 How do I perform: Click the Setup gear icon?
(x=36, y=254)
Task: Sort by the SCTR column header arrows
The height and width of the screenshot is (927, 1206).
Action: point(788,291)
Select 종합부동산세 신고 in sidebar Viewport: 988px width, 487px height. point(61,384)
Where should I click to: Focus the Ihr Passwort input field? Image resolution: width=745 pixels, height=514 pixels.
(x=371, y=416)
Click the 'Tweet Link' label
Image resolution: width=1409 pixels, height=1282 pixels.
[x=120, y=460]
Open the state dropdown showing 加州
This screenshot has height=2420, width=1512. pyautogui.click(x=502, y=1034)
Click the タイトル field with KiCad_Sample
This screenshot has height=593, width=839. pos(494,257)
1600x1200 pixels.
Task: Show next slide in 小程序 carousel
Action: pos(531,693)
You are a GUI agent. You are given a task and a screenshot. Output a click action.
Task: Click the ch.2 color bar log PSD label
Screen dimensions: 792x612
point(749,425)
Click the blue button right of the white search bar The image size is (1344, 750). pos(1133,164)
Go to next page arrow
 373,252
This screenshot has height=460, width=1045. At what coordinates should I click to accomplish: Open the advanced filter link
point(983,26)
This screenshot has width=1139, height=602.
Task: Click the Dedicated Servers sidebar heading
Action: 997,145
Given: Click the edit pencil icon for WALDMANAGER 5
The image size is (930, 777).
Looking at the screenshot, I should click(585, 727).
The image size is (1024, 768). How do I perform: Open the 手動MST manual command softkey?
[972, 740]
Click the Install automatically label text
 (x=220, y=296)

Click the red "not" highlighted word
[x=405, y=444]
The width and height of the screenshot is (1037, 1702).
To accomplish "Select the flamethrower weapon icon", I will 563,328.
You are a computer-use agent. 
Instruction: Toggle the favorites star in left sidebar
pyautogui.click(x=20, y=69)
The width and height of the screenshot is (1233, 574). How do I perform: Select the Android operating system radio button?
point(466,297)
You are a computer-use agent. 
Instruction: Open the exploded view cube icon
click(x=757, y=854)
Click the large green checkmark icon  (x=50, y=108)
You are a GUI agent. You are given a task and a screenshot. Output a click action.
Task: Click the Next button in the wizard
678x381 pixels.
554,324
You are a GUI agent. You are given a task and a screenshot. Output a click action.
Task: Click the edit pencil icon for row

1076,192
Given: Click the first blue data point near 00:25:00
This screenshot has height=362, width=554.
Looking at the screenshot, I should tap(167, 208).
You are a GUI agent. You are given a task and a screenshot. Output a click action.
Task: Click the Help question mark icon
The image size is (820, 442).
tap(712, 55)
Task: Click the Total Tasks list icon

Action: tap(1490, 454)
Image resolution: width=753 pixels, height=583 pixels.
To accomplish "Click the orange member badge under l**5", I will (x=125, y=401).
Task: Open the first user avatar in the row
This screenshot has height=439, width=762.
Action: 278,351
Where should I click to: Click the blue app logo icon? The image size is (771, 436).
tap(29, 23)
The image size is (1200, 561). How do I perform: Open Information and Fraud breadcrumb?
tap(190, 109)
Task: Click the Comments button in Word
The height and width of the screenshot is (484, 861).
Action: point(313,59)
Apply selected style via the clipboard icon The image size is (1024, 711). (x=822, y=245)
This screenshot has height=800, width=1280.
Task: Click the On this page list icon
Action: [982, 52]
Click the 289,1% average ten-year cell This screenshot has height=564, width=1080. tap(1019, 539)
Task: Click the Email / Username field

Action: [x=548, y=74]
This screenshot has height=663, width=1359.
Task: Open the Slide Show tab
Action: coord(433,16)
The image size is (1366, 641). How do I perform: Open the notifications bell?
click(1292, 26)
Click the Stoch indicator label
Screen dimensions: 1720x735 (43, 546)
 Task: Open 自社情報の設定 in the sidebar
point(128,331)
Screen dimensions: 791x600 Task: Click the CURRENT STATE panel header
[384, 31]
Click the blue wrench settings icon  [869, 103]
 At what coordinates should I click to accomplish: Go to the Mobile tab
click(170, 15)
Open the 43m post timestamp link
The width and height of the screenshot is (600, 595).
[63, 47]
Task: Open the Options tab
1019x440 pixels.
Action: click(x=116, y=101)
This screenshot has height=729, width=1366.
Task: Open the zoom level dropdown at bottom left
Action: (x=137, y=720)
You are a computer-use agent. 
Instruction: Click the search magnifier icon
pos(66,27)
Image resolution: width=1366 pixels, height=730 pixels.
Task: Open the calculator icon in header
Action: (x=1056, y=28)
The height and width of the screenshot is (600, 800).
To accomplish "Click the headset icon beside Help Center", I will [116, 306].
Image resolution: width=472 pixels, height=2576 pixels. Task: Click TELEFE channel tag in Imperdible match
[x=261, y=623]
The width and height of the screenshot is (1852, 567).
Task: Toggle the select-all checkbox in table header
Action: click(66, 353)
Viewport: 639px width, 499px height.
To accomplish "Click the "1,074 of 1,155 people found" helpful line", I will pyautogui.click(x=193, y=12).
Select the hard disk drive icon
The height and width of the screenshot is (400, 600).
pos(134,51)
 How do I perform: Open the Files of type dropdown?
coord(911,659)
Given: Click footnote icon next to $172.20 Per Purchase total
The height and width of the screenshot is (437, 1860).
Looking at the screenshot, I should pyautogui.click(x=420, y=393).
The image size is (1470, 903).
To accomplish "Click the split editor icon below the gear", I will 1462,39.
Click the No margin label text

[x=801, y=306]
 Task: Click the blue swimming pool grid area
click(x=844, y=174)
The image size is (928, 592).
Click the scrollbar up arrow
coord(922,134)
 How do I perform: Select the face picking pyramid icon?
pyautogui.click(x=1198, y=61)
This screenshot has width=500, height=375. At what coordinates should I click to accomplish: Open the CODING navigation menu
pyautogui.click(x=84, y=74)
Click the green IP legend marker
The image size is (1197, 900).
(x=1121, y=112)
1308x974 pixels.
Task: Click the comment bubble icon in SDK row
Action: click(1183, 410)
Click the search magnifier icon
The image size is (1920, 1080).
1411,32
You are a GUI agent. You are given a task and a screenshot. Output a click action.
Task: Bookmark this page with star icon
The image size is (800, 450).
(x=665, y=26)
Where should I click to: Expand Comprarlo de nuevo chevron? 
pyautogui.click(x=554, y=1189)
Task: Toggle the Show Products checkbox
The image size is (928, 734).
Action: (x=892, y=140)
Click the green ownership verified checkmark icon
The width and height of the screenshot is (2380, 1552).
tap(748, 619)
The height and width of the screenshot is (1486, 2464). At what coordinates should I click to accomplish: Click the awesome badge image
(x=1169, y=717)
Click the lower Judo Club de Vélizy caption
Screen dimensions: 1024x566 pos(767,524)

──────

Exercise aim: When "first" shows up in a line of the material, report that line.

Your solution:
Given: Click the first blue data point near 00:25:00
Task: Open the first user avatar in the row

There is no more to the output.